Uma pesquisa publicada nesta quarta-feira (10) na revista Nature revelou que uma amostra de rocha obtida pelo rover Perseverance, da NASA, pode conter sinais de vida microbiana antiga em Marte. O material foi coletado em julho de 2024 na Cratera de Jezero, região que já abrigou um lago há mais de 3,5 bilhões de anos.
O estudo aponta a presença de dois minerais — vivianita (fosfato de ferro) e greigita (sulfeto de ferro) — formados a partir de reações químicas entre lama e matéria orgânica na formação rochosa Bright Angel. Na Terra, processos semelhantes estão frequentemente associados à atividade de microrganismos.
“Essas reações parecem ter ocorrido logo após a lama ter sido depositada no fundo do lago. Em ambientes terrestres, micróbios costumam impulsionar essas transformações”, explicou o cientista Joel Hurowitz, da Universidade Stony Brook, autor principal do estudo.

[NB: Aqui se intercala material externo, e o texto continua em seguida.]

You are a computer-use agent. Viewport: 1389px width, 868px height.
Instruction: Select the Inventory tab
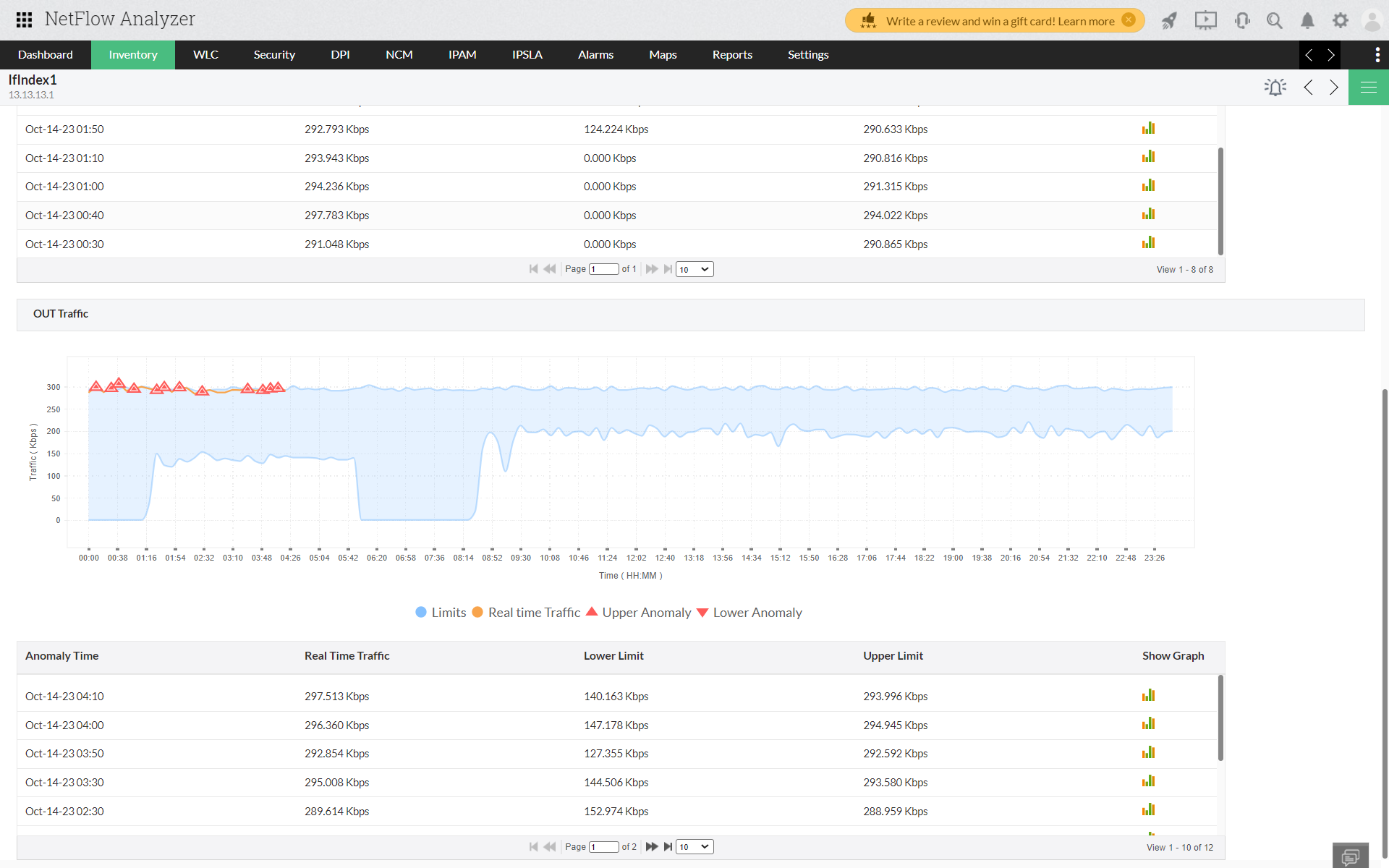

Apesar da empolgação, os pesquisadores ressaltam que os resultados ainda não permitem uma confirmação definitiva: processos químicos não biológicos também podem ter causado a formação dos minerais encontrados.
Próximos passos
O material, chamado de amostra Cânion Safira, reforça as hipóteses de que Marte já teve condições habitáveis em seu passado remoto. O objetivo é que futuras missões espaciais tragam essas amostras de volta à Terra, permitindo análises laboratoriais mais detalhadas para confirmar se a formação dos minerais está ligada, de fato, à presença de vida.